The Biden administration’s proposal would address some of schools’ pain points, like reviving a single-investigator model and eliminating certain waiting periods that would extend the Title IX timeline.
It would also provide colleges more flexibility, allowing them to either hold live hearings or use other models. In some states though, court rulings have required institutions to host hearings.
Patel also noted the rise in state legislation targeting transgender students. More than 20 states have passed laws or regulations restricting transgender students from participating on sports teams consistent with their gender identities.
“LGBTQIA+ students have a need for decisive strong action that clarifies their rights,” Patel said.
Some legal pundits have argued the Biden administration is carefully crafting the regulations to safeguard against lawsuits. For instance, state anti-trans legislation concerning athletics, like in Texas, directly conflicts with the Education Department’s sports regulatory proposal.

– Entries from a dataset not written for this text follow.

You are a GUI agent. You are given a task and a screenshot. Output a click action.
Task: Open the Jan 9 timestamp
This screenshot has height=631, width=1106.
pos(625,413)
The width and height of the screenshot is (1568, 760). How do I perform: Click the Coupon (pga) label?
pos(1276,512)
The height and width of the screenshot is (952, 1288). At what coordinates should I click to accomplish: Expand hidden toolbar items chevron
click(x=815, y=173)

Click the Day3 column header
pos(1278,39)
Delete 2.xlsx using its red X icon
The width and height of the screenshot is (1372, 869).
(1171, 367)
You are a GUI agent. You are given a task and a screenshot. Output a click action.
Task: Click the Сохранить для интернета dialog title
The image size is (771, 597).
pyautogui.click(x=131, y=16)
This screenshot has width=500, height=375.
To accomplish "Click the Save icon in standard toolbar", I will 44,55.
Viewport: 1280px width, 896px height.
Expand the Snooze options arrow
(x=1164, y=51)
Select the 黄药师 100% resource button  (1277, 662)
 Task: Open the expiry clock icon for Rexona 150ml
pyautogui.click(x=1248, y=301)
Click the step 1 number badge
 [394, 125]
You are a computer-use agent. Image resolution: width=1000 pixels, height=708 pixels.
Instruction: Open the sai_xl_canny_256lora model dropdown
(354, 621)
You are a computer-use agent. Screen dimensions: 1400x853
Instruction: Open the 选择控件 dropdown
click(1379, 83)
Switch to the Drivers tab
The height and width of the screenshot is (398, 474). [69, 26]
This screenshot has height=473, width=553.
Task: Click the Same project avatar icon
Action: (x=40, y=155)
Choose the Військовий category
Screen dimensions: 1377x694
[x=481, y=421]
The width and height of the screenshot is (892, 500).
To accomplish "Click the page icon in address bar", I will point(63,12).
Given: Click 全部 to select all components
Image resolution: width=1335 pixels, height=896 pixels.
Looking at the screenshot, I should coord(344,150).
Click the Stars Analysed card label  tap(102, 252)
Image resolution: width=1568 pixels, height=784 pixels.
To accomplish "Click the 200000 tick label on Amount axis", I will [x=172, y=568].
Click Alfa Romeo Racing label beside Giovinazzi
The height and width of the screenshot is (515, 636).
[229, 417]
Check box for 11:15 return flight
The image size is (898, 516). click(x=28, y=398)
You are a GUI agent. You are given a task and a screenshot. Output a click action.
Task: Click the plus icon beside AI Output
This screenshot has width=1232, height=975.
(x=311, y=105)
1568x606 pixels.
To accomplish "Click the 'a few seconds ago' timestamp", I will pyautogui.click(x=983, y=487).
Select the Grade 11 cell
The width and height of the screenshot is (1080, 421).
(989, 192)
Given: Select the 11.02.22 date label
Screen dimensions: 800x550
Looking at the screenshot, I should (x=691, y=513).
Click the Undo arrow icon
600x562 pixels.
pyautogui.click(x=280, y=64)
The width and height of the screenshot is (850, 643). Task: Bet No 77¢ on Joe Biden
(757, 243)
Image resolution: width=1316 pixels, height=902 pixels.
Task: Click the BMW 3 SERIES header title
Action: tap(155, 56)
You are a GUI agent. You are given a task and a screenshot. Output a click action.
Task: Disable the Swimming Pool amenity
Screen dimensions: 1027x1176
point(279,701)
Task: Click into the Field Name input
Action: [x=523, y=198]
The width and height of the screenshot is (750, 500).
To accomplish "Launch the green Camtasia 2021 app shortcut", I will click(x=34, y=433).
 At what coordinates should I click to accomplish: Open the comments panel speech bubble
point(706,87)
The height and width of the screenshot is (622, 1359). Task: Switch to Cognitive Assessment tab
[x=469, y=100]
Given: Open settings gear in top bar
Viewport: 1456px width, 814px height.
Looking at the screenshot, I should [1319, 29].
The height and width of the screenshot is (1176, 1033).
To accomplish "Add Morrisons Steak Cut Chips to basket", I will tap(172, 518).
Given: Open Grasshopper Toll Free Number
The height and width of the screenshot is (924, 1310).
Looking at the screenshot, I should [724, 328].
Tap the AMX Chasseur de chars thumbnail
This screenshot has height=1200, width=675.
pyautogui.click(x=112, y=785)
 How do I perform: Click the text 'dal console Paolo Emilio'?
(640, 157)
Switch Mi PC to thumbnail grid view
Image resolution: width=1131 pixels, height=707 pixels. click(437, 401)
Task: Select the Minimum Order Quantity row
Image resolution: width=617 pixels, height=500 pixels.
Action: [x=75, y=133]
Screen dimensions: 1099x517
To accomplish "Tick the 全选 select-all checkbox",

And 15 Republican attorneys general wrote to the Education Department in 2022 saying they were “prepared to take legal action to uphold Title IX’s plain meaning and safeguard the integrity of women’s sports.”
Patel said legal challenges to the rules were inevitable and aren’t an excuse to further delay the regulations’ release.
Carleton had a different take. Even though the higher ed world and beyond is frustrated waiting for the rules, it’s important to take time so they are “understandable and able to be thoughtfully implemented,” she said.
“If that takes some extra time, I hope that better regulations are the result,” Carleton said.
Naaz Modan contributed to this story.